The president said resolutions by the United Nations Security Council, which in December sanctioned an African-led military intervention in Mali, meant France was acting in accordance with international law.

In Washington, a U.S. official told Reuters that the Pentagon is weighing options in Mali, including intelligence-sharing with France and logistics support.

French Foreign Minister Laurent Fabius confirmed that France had carried out air strikes against the rebels to prevent them conquering the whole of Mali. He refused to reveal further details, such as whether French troops were on the ground.

France's intervention immediately tipped the military balance of power, with Malian government forces quickly sweeping back into Konna, according to local residents.

"The Malian army has retaken Konna with the help of our military partners. We are there now," Lieutenant Colonel Diaran Kone told Reuters, adding that the army was mopping up Islamist fighters in the surrounding area.


----------



## emptystep (Jan 12, 2013)

Questions to answer:
[a] List every country named in the Mali news extract, in the order each first appears.
[b] For each statement, say whether the Mali news extract supports it (yes or no) and quote the words that decide it. (i) Laurent Fabius disclosed whether French troops were on the ground. (ii) The United Nations Security Council sanctioned an African-led military intervention in Mali in December. (iii) Malian government forces retook Konna.
[c] Shorten the paragraph of the Mali news extract that begins "French Foreign Minister Laurent Fabius confirmed" into one sentence that keeps its main facts.

Data provided:

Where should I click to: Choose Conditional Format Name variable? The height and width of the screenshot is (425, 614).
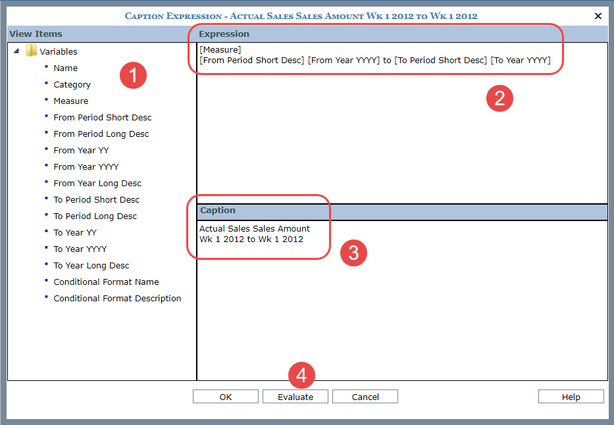pyautogui.click(x=106, y=282)
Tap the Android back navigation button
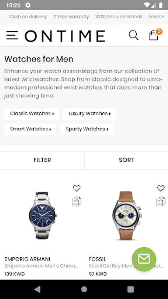Screen dimensions: 168x299 point(37,289)
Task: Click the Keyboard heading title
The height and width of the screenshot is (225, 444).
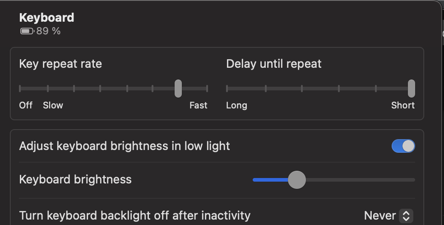Action: click(x=47, y=18)
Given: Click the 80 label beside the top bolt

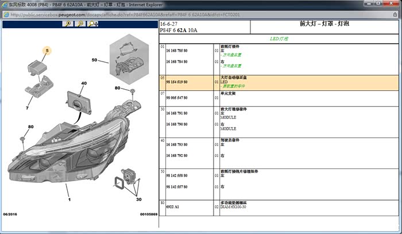Looking at the screenshot, I should pyautogui.click(x=117, y=88).
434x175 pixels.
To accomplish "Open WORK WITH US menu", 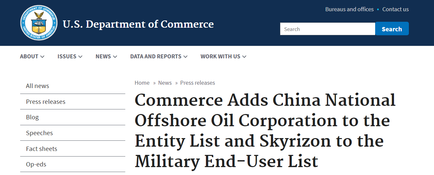I will coord(223,56).
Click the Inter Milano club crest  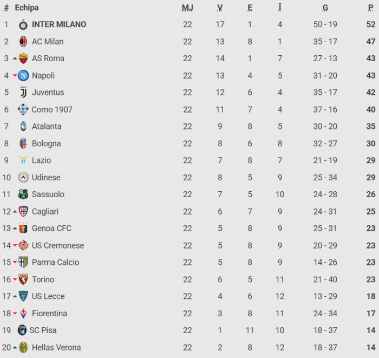[x=23, y=24]
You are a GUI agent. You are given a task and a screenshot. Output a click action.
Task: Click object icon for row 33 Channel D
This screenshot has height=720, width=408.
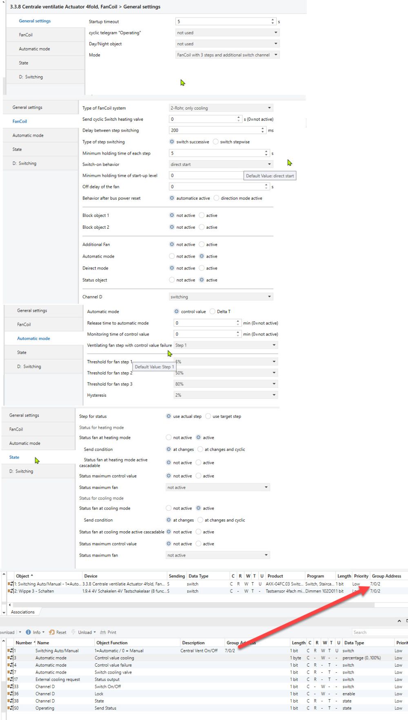(x=10, y=687)

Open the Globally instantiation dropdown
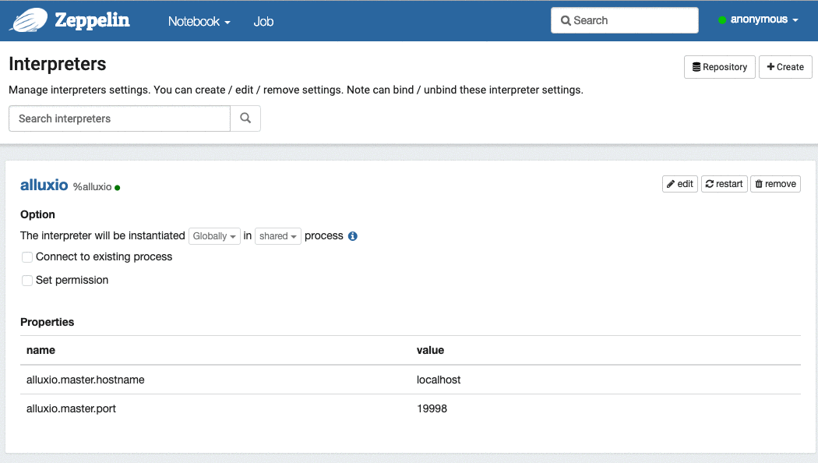click(214, 235)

Your written answers:
[a] Mali, France, U.S.

[b]
(i) No: "He refused to reveal further details, such as whether French troops were on the ground."
(ii) Yes: "which in December sanctioned an African-led military intervention in Mali"
(iii) Yes: "The Malian army has retaken Konna with the help of our military partners."

[c] Laurent Fabius, France's foreign minister, confirmed French air strikes on the rebels to stop them conquering all of Mali but declined to give further details, including whether French troops were on the ground.